--- DATASET EXCERPTS Enclosed Below ---

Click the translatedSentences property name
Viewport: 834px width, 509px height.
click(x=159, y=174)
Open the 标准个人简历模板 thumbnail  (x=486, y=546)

--- End of Enclosed DATASET EXCERPTS ---
--- DATASET EXCERPTS Enclosed Below ---

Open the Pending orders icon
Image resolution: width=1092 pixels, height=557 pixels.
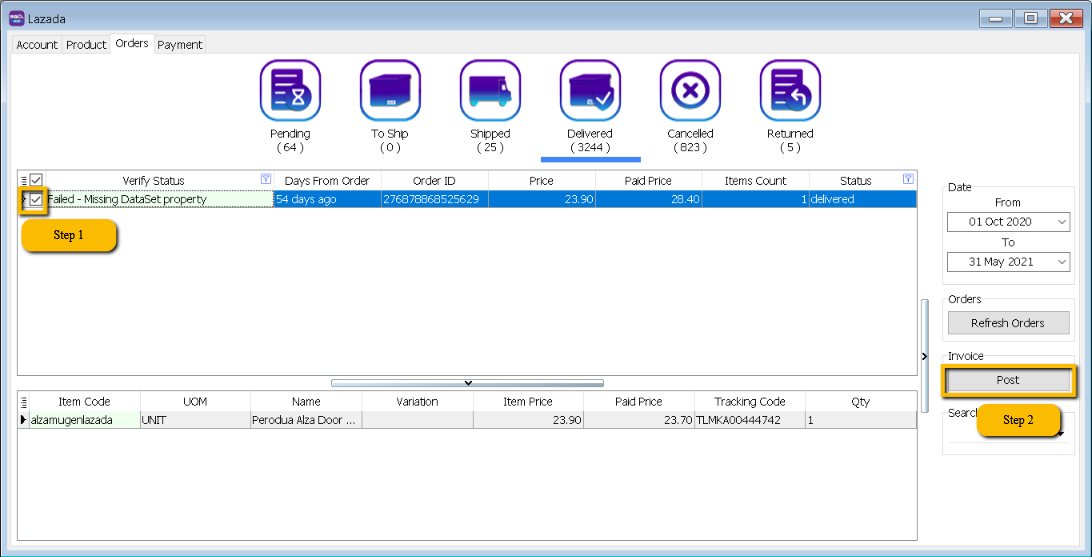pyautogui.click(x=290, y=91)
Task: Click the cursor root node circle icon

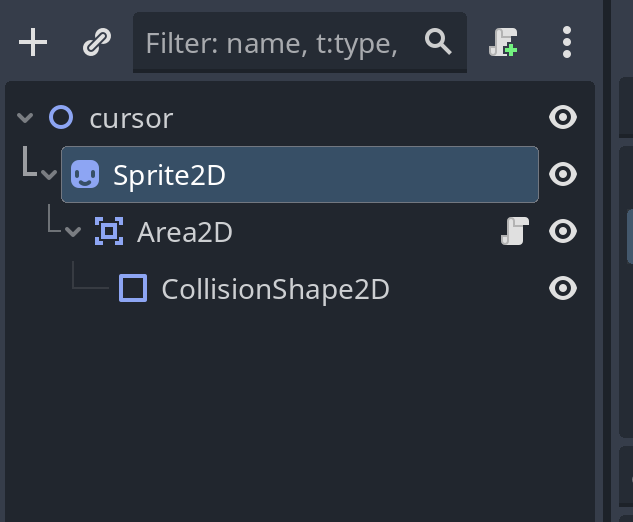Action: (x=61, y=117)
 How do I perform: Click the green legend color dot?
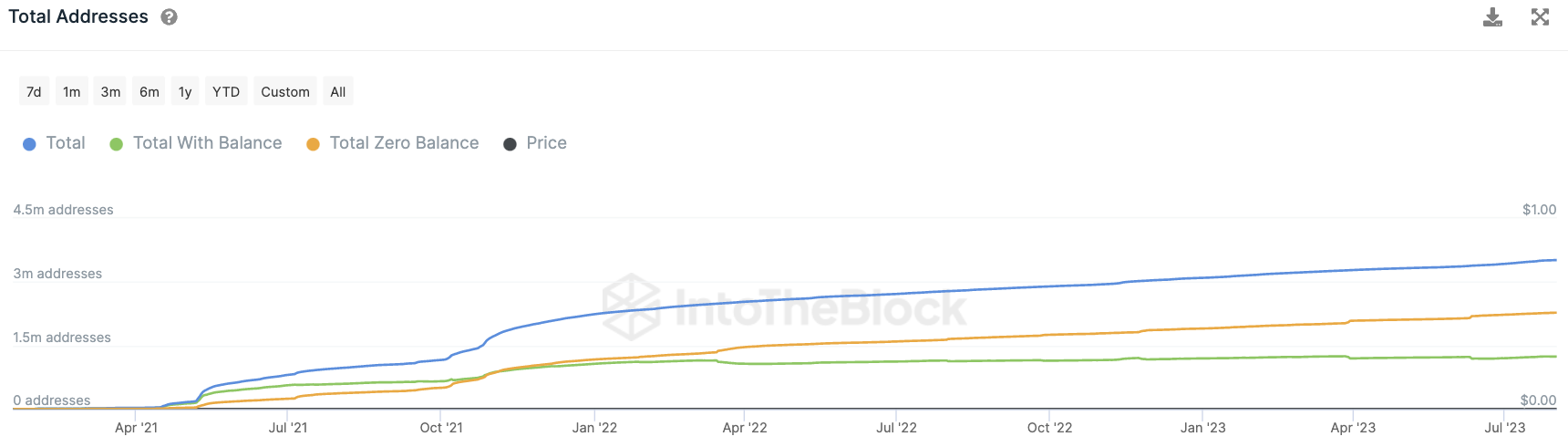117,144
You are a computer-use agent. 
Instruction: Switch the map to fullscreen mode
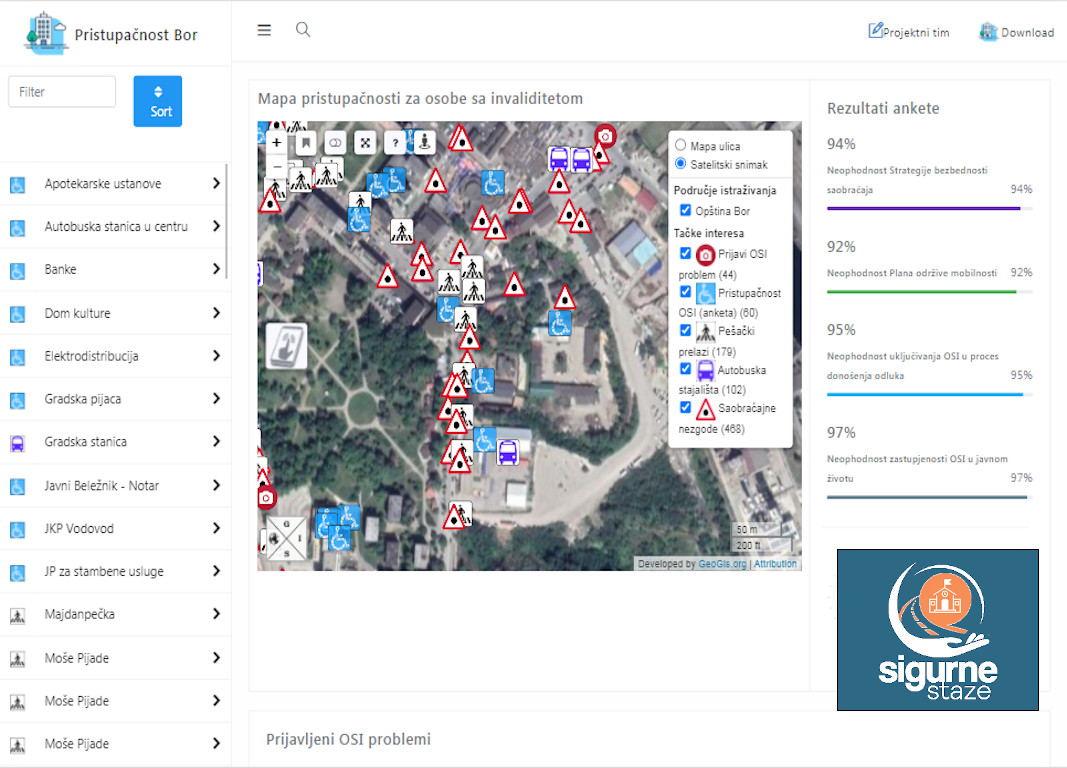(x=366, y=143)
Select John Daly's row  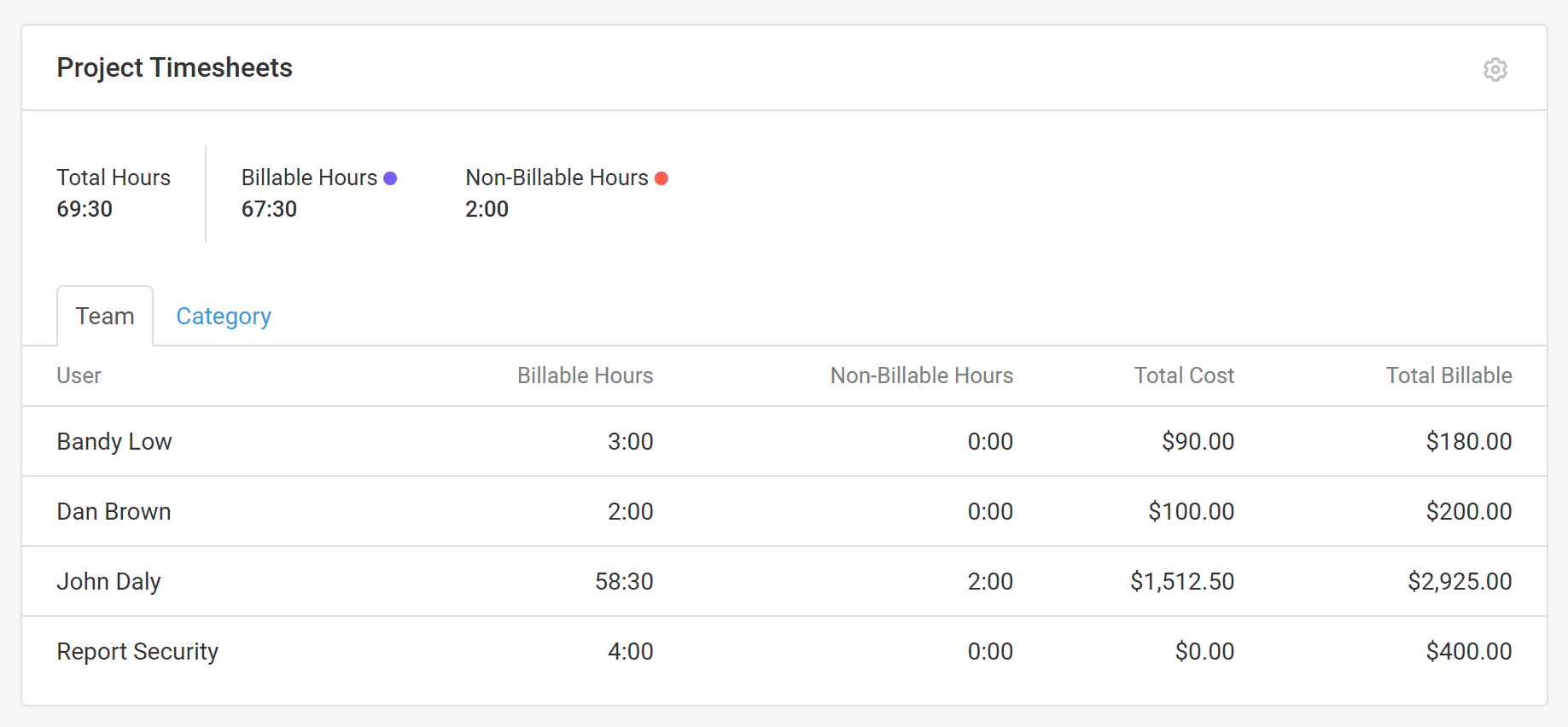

--- End of Enclosed DATASET EXCERPTS ---
--- DATASET EXCERPTS Enclosed Below ---

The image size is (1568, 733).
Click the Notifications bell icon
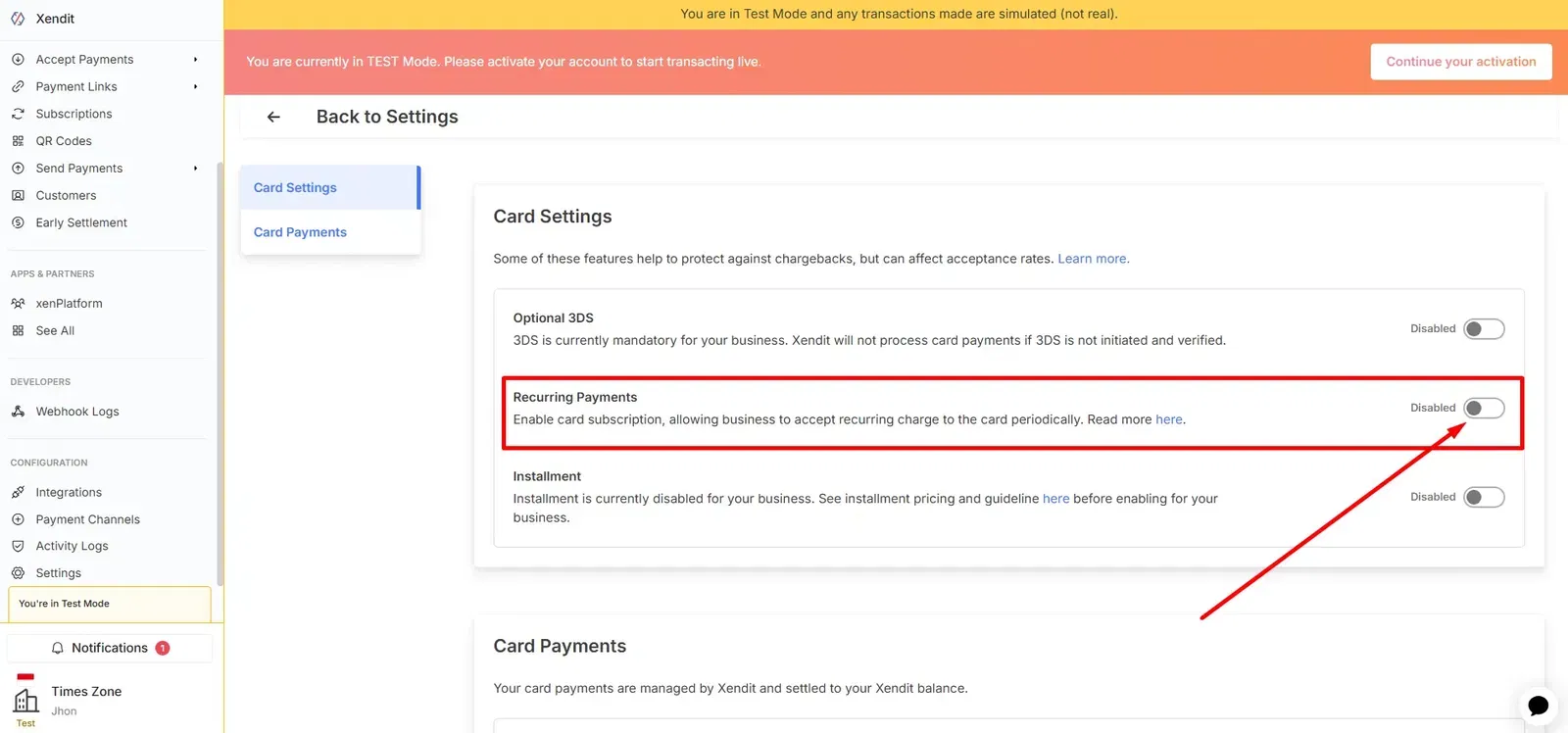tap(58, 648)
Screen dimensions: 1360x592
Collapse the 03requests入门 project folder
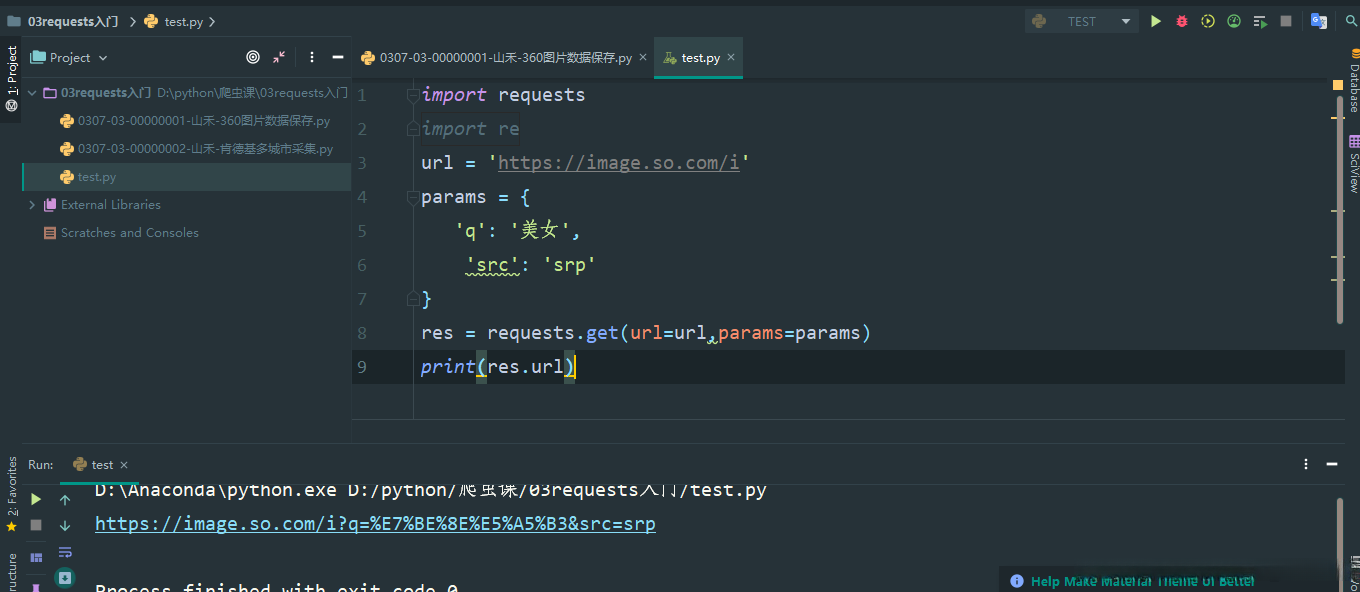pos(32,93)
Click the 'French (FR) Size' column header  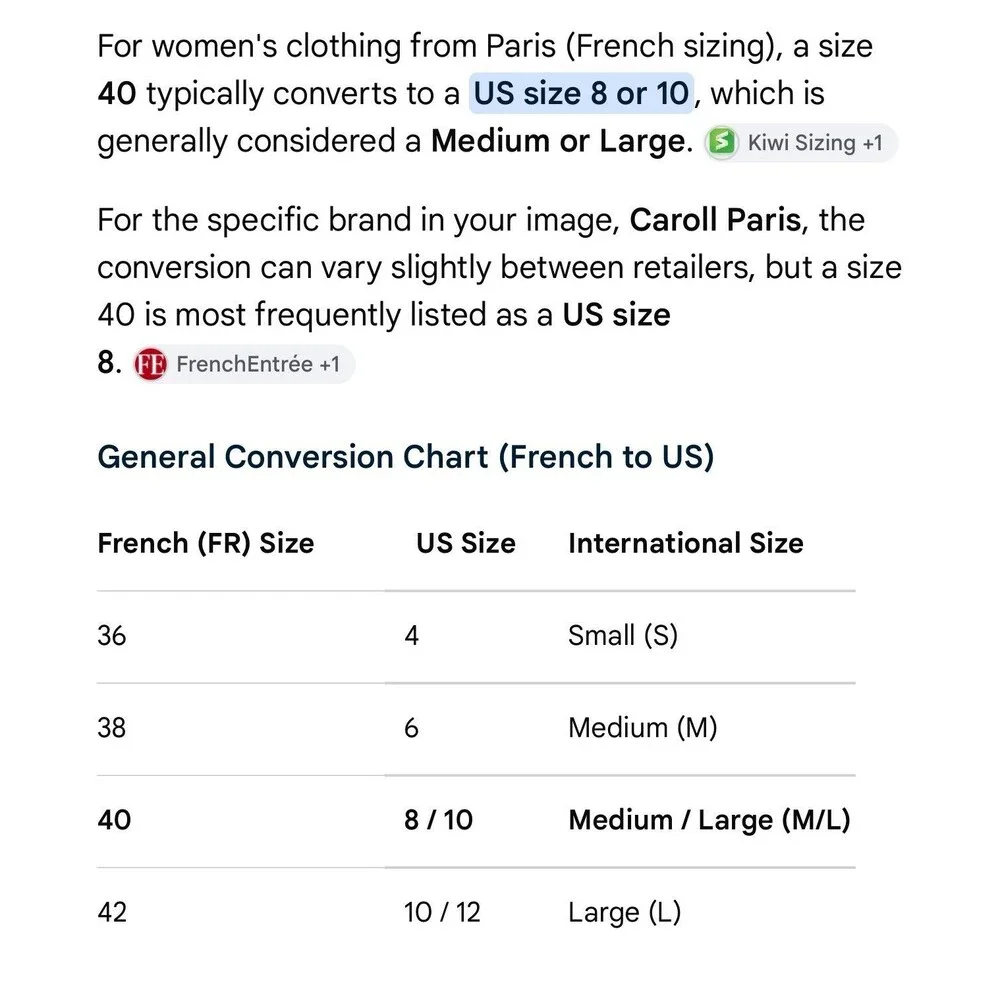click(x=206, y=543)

--- End of Enclosed DATASET EXCERPTS ---

Look through the data above and return exactly the lines from the one that contains "Click the translatedSentences property name" to the one that contains "Open the 标准个人简历模板", inclusive, with nothing else.

RESPONSE:
Click the translatedSentences property name
Viewport: 834px width, 509px height.
click(x=159, y=174)
Open the 标准个人简历模板 thumbnail  (x=486, y=546)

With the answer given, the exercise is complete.